▸ Task instructions
A. Using the Charles Allen biography, decide whether each statement agrees with it: (i) Allen first won office in the 2014 general election; (ii) Allen interned at a free clinic in South Boston the summer after his junior year; (iii) Allen graduated from Homewood High School. For each, answer yes or no and quote the deciding words.
B. Reproduce the part of the Charles Allen biography starting with "Personal details" and going on through "Homewood High School.".
C. According to the Charles Allen biography, who preceded Allen as the Ward 6 member of the Council of the District of Columbia?

▸ Excerpt to read
****************
Member of the Council of the District of Columbia from Ward 6
- Incumbent
- Assumed office January 2, 2015
- Preceded by: Tommy Wells

Personal details
- Born: 1977 (age 48–49) Birmingham, Alabama, U.S.
- Party: Democratic
- Education: Washington and Lee University (BA) University of Alabama, Birmingham (MPH)

= Charles Allen (Washington, D.C., politician) =

American politician from Washington, D.C.

Charles Allen (born 1977) is an American politician. A member of the Democratic Party, Allen has served on the Council of the District of Columbia for Ward 6 since January 2, 2015. Allen initially won office in the 2014 general election, and was re-elected in 2018 and again in 2022.

==Early life and education==
Charles Allen grew up in the Birmingham, Alabama, suburb of Homewood and graduated from Homewood High School.

Allen graduated from Washington and Lee University. The summer after his sophomore year, he interned at a free clinic in South Boston. He holds a Master of Public Health from the University of Alabama at Birmingham.

==Personal life==
Allen is married to Jordi Hutchinson. The couple has a daughter and a son.
****************
▸ The data
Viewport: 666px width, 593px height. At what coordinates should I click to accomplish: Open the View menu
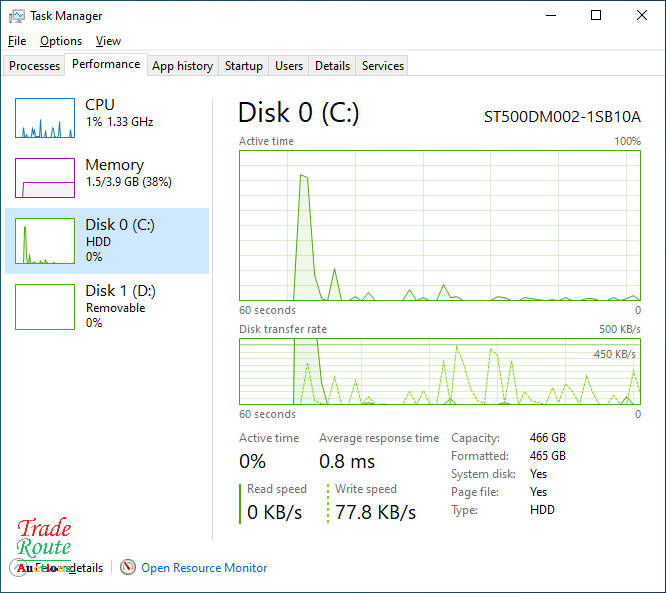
****************
▸ Outputs in order
A.
(i) Yes: "Allen initially won office in the 2014 general election"
(ii) No: "The summer after his sophomore year, he interned at a free clinic in South Boston."
(iii) Yes: "graduated from Homewood High School"

B.
Personal details
- Born: 1977 (age 48–49) Birmingham, Alabama, U.S.
- Party: Democratic
- Education: Washington and Lee University (BA) University of Alabama, Birmingham (MPH)

= Charles Allen (Washington, D.C., politician) =

American politician from Washington, D.C.

Charles Allen (born 1977) is an American politician. A member of the Democratic Party, Allen has served on the Council of the District of Columbia for Ward 6 since January 2, 2015. Allen initially won office in the 2014 general election, and was re-elected in 2018 and again in 2022.

==Early life and education==
Charles Allen grew up in the Birmingham, Alabama, suburb of Homewood and graduated from Homewood High School.

C. Tommy Wells